Civil religion plays a prominent role in our culture and will do so in this
upcoming election season. Candidates will stumble over one another in their
haste to demonstrate loyalty to some facet of Judeo-Christian tradition. Political
speeches will reference a divine judge. Prayers at major political functions will
invoke God’s presence and blessing. Despite constitutional restrictions much
mixing of religious and political practice continues. We had a prayer breakfast at
Annual Conference at which Gov. Daniels spoke.
Most Americans don’t think about civil religion. But when our nation is
under stress, or at war, or when courts attempt to chip away at cherished
national beliefs or symbols, civil religion emerges. We go through times when it
is pretty much dormant in the back of our minds, like the reality of the sun rising
and setting every day. But in times of war or economic stress it flames back up
again.
Civil religion goes by many different names. Ben Franklin called it a public
religion. Abraham Lincoln said it was political religion. Civil religion binds the
nation with sacred meaning and purpose. From the early years of the republic to
the present Americans have viewed their country in religious terms. People
believe our nation has been specially blessed by God. That means that Americans
have been blessed and Americans have a special role to play in the world and
human history.
Our selection from Deuteronomy 10 for this morning gives us the
background of the idea as Jews as the chosen people. Against the belief that the
whole world belongs to God the paradox of God’s selection of Israel as a chosen
people is felt more acutely. In civil religion this idea has carried over to America.

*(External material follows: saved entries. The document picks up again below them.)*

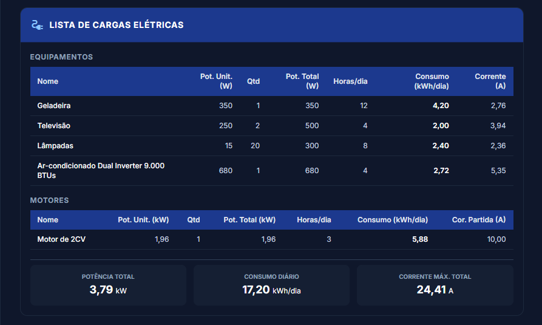Viewport: 542px width, 325px height.
Task: Click the Cor. Partida (A) column header
Action: pos(478,220)
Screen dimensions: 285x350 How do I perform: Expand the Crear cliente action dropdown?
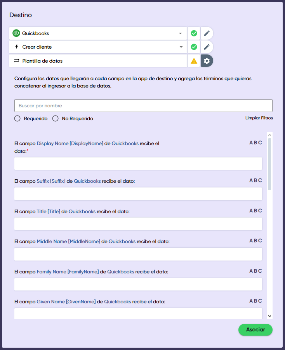(180, 47)
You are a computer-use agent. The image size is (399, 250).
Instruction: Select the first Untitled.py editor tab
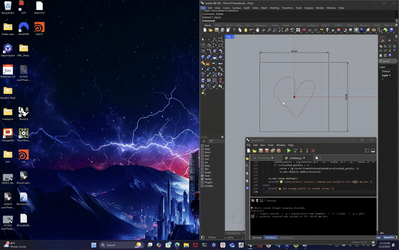264,158
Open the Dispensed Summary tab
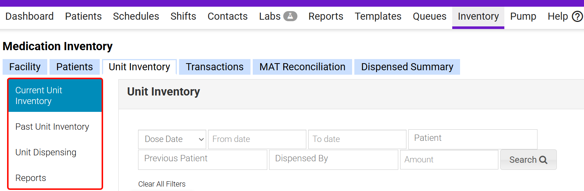 407,67
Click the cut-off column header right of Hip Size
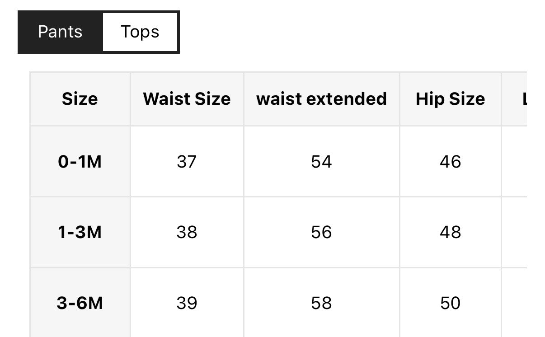This screenshot has height=337, width=545. 520,99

Puritan John Winthrop looked upon the Massachusetts Bay Colony as a city set
upon a hill in a famous sermon quoted frequently by Ronald Reagan and applied
to America. These early New England settlers thought they were people who had
been specially selected to complete the Protestant Reformation on these shores,
to create a city on the hill that would be a model for the European world. They
thought of themselves as the next chapter in American history.

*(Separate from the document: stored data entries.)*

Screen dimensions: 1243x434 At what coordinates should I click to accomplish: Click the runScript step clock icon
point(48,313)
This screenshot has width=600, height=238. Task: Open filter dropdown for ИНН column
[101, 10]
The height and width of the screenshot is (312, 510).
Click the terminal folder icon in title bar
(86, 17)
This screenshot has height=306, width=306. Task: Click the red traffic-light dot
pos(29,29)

Half of Americans in a survey think that the United States has had special
protection from God for most of its history. But this view is not unanimous.
Abraham Lincoln famously referred to America as “God’s Almost Chosen People.”
And Lincoln highlighted this discrepancy during the Civil War when he noted that
both sides read the same Bible and prayed to the same God. He said that he was
less concerned that God be on his side than that he would be on God’s side in the
conflict.
The problem we face in America today is that the civil religion to which we
pay homage has become deeply divided. It no longer unites us around common
ideals. Instead of giving voice to a clear image of who we should be it has become
a confusion of tongues and competing traditions. Religious conservatives offer
one version of our divine calling. Religious liberals offer another. And secularists
argue that religion has no place. These contrasting visions lead to increased
polarity and dissension in our public life together.
Religion properly applied as the conscience of the nation has been a
progressive force in our history. Think of abolitionists fighting against slavery,
women’s suffrage groups demanding to vote, the civil rights movement, and the
call for peace and reduction of nuclear weapons. Religion always functions best
when it speaks to the state and is not a tool of it. The use of covenant language is
a powerful way of stating the purpose of our nation. But we must always beware
of claiming that God is on our side and strive to be on God’s side. And we must
surely find a way to speak civil fashion with one another in our national discourse,
because united we stand, divided we fall.